— START OF Record list —

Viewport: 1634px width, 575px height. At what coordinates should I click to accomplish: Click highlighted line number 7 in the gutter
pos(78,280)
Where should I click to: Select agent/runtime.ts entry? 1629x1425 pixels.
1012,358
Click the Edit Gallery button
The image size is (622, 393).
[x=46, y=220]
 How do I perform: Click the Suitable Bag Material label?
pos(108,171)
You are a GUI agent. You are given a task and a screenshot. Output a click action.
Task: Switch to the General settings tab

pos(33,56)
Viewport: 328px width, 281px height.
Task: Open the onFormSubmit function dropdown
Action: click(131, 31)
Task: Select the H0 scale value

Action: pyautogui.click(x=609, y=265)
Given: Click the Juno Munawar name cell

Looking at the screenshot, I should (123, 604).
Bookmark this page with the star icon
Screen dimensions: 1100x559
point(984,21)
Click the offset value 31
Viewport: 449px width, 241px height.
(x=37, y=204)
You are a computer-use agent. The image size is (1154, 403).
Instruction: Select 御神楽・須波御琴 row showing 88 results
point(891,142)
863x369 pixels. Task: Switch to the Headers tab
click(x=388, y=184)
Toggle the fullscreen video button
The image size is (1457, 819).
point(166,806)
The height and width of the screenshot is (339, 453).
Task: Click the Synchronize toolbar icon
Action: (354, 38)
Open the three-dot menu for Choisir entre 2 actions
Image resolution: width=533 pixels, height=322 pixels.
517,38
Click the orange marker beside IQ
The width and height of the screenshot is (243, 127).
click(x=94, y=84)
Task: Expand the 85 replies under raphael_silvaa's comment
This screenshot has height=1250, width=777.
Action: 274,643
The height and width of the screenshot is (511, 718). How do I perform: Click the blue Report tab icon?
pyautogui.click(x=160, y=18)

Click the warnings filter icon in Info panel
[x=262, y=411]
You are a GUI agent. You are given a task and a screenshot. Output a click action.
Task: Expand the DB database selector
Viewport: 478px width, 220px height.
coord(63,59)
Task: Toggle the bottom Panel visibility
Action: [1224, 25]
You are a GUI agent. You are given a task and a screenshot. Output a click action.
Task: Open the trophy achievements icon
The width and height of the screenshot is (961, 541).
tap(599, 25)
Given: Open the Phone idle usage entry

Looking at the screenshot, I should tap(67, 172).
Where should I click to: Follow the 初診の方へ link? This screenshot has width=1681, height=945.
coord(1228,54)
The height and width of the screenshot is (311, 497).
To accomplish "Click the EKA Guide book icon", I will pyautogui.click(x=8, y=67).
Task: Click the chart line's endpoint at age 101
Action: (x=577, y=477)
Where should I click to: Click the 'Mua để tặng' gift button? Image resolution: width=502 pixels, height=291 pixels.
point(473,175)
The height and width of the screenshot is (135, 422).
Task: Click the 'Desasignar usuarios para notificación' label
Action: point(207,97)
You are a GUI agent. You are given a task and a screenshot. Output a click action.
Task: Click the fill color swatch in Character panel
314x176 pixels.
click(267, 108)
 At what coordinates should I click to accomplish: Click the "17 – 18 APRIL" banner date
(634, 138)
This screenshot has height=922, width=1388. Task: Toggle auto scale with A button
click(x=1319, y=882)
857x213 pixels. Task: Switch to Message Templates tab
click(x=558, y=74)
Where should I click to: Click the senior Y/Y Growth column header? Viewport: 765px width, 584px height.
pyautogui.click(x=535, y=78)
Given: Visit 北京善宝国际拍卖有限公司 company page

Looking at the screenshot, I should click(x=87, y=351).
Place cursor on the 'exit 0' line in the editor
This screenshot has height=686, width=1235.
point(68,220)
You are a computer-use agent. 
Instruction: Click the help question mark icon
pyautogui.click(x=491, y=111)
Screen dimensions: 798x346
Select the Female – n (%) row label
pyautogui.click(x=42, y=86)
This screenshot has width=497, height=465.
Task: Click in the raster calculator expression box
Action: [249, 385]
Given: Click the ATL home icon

— END OF Record list —

» Task directions: Write out all the records again, substituting "desktop agent" for each occurrence of "GUI agent" and leaving everything else unchanged.

» Right answer:
Viewport: 1634px width, 575px height. At what coordinates should I click to accomplish: Click highlighted line number 7 in the gutter
pos(78,280)
Where should I click to: Select agent/runtime.ts entry? 1629x1425 pixels.
1012,358
Click the Edit Gallery button
The image size is (622, 393).
[x=46, y=220]
 How do I perform: Click the Suitable Bag Material label?
pos(108,171)
You are a desktop agent. You are given a task and a screenshot. Output a click action.
Task: Switch to the General settings tab

pos(33,56)
Viewport: 328px width, 281px height.
Task: Open the onFormSubmit function dropdown
Action: click(131, 31)
Task: Select the H0 scale value

Action: pyautogui.click(x=609, y=265)
Given: Click the Juno Munawar name cell

Looking at the screenshot, I should (123, 604).
Bookmark this page with the star icon
Screen dimensions: 1100x559
point(984,21)
Click the offset value 31
Viewport: 449px width, 241px height.
(x=37, y=204)
You are a computer-use agent. The image size is (1154, 403).
Instruction: Select 御神楽・須波御琴 row showing 88 results
point(891,142)
863x369 pixels. Task: Switch to the Headers tab
click(x=388, y=184)
Toggle the fullscreen video button
The image size is (1457, 819).
point(166,806)
The height and width of the screenshot is (339, 453).
Task: Click the Synchronize toolbar icon
Action: (354, 38)
Open the three-dot menu for Choisir entre 2 actions
Image resolution: width=533 pixels, height=322 pixels.
517,38
Click the orange marker beside IQ
The width and height of the screenshot is (243, 127).
click(x=94, y=84)
Task: Expand the 85 replies under raphael_silvaa's comment
This screenshot has height=1250, width=777.
Action: 274,643
The height and width of the screenshot is (511, 718). How do I perform: Click the blue Report tab icon?
pyautogui.click(x=160, y=18)

Click the warnings filter icon in Info panel
[x=262, y=411]
You are a desktop agent. You are given a task and a screenshot. Output a click action.
Task: Expand the DB database selector
Viewport: 478px width, 220px height.
coord(63,59)
Task: Toggle the bottom Panel visibility
Action: [1224, 25]
You are a desktop agent. You are given a task and a screenshot. Output a click action.
Task: Open the trophy achievements icon
The width and height of the screenshot is (961, 541).
tap(599, 25)
Given: Open the Phone idle usage entry

Looking at the screenshot, I should tap(67, 172).
Where should I click to: Follow the 初診の方へ link? This screenshot has width=1681, height=945.
coord(1228,54)
The height and width of the screenshot is (311, 497).
To accomplish "Click the EKA Guide book icon", I will pyautogui.click(x=8, y=67).
Task: Click the chart line's endpoint at age 101
Action: (x=577, y=477)
Where should I click to: Click the 'Mua để tặng' gift button? Image resolution: width=502 pixels, height=291 pixels.
point(473,175)
The height and width of the screenshot is (135, 422).
Task: Click the 'Desasignar usuarios para notificación' label
Action: point(207,97)
You are a desktop agent. You are given a task and a screenshot. Output a click action.
Task: Click the fill color swatch in Character panel
314x176 pixels.
click(267, 108)
 At what coordinates should I click to accomplish: Click the "17 – 18 APRIL" banner date
(634, 138)
This screenshot has height=922, width=1388. Task: Toggle auto scale with A button
click(x=1319, y=882)
857x213 pixels. Task: Switch to Message Templates tab
click(x=558, y=74)
Where should I click to: Click the senior Y/Y Growth column header? Viewport: 765px width, 584px height.
pyautogui.click(x=535, y=78)
Given: Visit 北京善宝国际拍卖有限公司 company page

Looking at the screenshot, I should click(x=87, y=351).
Place cursor on the 'exit 0' line in the editor
This screenshot has height=686, width=1235.
point(68,220)
You are a computer-use agent. 
Instruction: Click the help question mark icon
pyautogui.click(x=491, y=111)
Screen dimensions: 798x346
Select the Female – n (%) row label
pyautogui.click(x=42, y=86)
This screenshot has width=497, height=465.
Task: Click in the raster calculator expression box
Action: [249, 385]
Given: Click the ATL home icon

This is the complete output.